Assuming that the interleukins do represent a better chance for complete resolution of plaque psoriasis symptoms (i.e., PASI 100 vs. PASI 75), albeit at a higher net cost, it means that biosimilars for etanercept or adalimumab won’t change the clinical outlook for patients. For example, a new study announced at this week’s American Association of Dermatology meetings found that Lilly’s interleukin-17A inhibitor ixekizumab (Talz®) beat Janssen’s interleukin-12/23 inhibitor ustekinumab (Stelara®) in a head-to-head trial. The point is that anti-TNFs cannot match this level of efficacy (based on PASI scores): 83% of those treated with the interleukin-17A product achieved PASI 90 scores compared with 59% of those treated with the comparator; 49% of those treated with interleukin-17A achieved PASI 100 scores compared with 23% of those treated with the interleukin-12/23 inhibitor.

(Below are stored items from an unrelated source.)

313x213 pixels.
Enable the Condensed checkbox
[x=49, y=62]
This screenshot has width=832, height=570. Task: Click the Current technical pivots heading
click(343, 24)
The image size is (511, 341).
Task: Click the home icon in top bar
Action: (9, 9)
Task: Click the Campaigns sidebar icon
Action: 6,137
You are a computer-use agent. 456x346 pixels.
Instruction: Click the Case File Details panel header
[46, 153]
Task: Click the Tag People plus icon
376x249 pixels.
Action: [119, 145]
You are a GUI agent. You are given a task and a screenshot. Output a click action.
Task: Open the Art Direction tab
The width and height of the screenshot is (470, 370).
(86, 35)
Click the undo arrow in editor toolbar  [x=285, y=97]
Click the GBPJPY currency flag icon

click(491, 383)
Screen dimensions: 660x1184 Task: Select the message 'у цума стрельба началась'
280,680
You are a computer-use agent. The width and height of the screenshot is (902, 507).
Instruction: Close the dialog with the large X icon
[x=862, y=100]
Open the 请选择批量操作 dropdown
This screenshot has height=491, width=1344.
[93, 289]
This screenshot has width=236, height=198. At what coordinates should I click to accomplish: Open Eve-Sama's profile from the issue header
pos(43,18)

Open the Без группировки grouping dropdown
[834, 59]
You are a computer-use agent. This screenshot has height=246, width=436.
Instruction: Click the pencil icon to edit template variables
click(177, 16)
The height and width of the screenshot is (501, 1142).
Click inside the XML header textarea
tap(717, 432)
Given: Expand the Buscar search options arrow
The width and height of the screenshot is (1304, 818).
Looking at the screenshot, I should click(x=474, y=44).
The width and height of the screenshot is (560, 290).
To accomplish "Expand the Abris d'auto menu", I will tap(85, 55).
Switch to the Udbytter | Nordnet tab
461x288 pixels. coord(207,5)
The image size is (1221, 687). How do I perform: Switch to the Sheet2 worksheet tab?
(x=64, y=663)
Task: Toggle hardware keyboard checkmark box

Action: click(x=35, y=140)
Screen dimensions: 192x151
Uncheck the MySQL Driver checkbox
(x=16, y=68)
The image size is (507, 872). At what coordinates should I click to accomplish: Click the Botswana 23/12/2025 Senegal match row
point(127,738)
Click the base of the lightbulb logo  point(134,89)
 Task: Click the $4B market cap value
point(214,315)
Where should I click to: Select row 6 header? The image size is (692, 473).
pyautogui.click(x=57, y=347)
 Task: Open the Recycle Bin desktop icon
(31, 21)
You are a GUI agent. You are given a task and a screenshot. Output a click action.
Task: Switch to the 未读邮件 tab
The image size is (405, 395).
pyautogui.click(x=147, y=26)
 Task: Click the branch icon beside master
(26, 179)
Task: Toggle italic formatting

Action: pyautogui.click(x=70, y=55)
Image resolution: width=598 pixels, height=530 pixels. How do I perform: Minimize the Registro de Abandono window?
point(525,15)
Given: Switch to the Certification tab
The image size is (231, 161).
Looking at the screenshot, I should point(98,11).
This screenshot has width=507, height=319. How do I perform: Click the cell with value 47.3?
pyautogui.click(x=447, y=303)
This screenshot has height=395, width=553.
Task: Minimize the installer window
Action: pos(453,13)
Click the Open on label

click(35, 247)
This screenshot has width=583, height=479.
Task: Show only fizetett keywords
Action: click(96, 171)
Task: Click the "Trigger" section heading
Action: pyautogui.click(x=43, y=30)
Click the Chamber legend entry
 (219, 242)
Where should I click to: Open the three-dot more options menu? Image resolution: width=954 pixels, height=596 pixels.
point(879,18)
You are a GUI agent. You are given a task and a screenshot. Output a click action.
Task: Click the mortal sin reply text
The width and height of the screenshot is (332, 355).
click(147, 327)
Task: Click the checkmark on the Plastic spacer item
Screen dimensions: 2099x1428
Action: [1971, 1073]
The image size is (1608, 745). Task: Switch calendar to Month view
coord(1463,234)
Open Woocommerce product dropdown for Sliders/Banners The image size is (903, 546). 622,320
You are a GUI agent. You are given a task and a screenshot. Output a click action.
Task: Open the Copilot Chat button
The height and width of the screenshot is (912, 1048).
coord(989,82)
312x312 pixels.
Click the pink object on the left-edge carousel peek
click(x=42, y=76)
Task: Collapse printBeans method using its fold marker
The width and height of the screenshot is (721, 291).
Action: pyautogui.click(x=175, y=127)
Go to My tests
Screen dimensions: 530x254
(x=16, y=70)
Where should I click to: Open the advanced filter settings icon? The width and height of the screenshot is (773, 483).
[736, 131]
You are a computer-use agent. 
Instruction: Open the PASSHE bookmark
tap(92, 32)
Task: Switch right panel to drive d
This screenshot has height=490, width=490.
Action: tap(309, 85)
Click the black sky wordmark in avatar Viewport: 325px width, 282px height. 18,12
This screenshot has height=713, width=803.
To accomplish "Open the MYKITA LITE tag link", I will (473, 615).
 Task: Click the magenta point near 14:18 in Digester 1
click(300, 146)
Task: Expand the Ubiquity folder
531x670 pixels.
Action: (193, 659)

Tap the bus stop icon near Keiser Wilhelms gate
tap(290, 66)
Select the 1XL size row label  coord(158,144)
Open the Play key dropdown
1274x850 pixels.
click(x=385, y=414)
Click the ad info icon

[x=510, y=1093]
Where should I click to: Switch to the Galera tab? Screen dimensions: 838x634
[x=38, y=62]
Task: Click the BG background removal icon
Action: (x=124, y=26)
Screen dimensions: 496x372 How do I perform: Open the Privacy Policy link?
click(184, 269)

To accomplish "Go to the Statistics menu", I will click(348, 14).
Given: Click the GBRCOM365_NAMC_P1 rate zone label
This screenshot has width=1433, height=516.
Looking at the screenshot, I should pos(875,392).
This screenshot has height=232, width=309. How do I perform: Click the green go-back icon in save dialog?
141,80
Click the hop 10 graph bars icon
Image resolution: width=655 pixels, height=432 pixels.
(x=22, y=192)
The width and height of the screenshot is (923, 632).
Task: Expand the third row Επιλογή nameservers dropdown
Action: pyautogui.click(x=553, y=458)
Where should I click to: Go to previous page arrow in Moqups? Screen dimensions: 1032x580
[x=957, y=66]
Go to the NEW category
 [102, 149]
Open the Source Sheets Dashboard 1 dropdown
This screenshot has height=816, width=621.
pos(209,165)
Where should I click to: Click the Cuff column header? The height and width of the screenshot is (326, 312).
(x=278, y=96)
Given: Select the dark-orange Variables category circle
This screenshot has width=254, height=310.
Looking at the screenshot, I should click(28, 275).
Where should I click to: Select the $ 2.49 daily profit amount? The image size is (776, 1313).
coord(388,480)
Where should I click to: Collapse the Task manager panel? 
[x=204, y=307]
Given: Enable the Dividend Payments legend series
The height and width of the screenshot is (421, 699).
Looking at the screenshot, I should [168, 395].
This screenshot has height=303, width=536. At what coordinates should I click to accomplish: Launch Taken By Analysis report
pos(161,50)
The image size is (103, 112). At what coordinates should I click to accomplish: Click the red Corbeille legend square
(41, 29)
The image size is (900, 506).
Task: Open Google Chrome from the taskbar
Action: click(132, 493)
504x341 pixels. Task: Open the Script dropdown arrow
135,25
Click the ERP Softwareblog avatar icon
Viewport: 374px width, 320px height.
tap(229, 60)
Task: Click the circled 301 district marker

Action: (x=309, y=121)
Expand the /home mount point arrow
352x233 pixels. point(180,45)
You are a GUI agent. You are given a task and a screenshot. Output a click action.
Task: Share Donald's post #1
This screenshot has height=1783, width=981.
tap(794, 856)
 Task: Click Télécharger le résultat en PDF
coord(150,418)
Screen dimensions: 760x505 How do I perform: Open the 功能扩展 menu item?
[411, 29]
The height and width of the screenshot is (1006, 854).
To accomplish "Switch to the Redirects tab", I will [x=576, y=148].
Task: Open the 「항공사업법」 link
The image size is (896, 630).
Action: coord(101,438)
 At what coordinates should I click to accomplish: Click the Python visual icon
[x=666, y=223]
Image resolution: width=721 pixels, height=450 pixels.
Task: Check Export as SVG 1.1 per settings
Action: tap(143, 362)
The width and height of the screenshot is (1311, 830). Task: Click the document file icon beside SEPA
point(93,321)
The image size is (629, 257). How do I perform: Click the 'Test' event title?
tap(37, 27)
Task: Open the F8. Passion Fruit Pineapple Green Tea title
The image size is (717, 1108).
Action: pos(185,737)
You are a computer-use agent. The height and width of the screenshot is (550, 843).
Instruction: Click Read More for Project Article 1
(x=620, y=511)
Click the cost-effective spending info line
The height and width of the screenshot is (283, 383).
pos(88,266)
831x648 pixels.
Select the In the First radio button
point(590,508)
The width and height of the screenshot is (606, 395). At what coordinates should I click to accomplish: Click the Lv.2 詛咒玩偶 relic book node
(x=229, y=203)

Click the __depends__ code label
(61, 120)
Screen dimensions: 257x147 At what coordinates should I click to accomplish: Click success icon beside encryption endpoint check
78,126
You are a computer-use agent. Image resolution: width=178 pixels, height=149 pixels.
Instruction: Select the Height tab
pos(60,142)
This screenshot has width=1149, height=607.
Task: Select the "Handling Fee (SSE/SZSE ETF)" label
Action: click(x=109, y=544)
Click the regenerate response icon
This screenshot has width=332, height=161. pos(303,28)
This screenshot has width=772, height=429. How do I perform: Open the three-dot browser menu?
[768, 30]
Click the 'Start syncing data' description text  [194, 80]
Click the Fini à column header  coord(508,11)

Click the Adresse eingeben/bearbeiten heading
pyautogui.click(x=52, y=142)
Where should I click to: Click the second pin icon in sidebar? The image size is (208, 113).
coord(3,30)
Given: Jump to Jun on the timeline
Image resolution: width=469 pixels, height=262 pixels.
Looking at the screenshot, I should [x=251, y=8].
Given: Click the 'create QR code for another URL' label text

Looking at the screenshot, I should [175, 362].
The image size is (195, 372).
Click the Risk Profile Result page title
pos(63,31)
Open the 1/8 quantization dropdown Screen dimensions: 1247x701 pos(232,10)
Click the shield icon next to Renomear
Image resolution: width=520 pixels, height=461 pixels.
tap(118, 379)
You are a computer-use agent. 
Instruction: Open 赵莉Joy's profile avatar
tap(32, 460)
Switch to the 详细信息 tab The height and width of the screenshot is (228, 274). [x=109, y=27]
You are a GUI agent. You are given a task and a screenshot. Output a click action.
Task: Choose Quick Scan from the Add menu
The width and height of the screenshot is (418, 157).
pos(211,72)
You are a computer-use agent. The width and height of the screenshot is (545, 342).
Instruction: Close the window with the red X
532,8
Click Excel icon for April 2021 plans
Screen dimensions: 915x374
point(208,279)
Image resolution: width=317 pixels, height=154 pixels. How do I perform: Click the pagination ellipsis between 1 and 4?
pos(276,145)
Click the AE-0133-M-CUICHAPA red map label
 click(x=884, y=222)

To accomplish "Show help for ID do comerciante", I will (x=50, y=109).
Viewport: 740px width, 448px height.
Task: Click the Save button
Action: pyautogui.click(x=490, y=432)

Yet health plans have not decided that the clinical benefits of the interleukins outweigh their higher costs, making them preferred products or available as first-line biologic agents. Marketshare and price are the usual sticking points.

Furthermore, the basic problem of biosimilar pricing still remains. In personal correspondence with several health plan pharmacy directors, the 15% discount offered for Pfizer’s Inflectra®, the only biosimilar anti-TNF available, is easily matched by Janssen for its Remicade® originator. Health plans could actually wind up paying more for an aggressive campaign to replace the originator brand with the biosimilar at current pricing.

This will certainly play a role in deciding whether Enbrel® can be knocked off its preferred positioning perch. With billions of dollars in annual revenue at stake, Amgen will surely take measures to match any modest discount from Sandoz on biosimilar etanercept (or at least get closer to that net-cost neighborhood with increased rebates). This may well be all that is needed to discourage biosimilar uptake on drug formularies.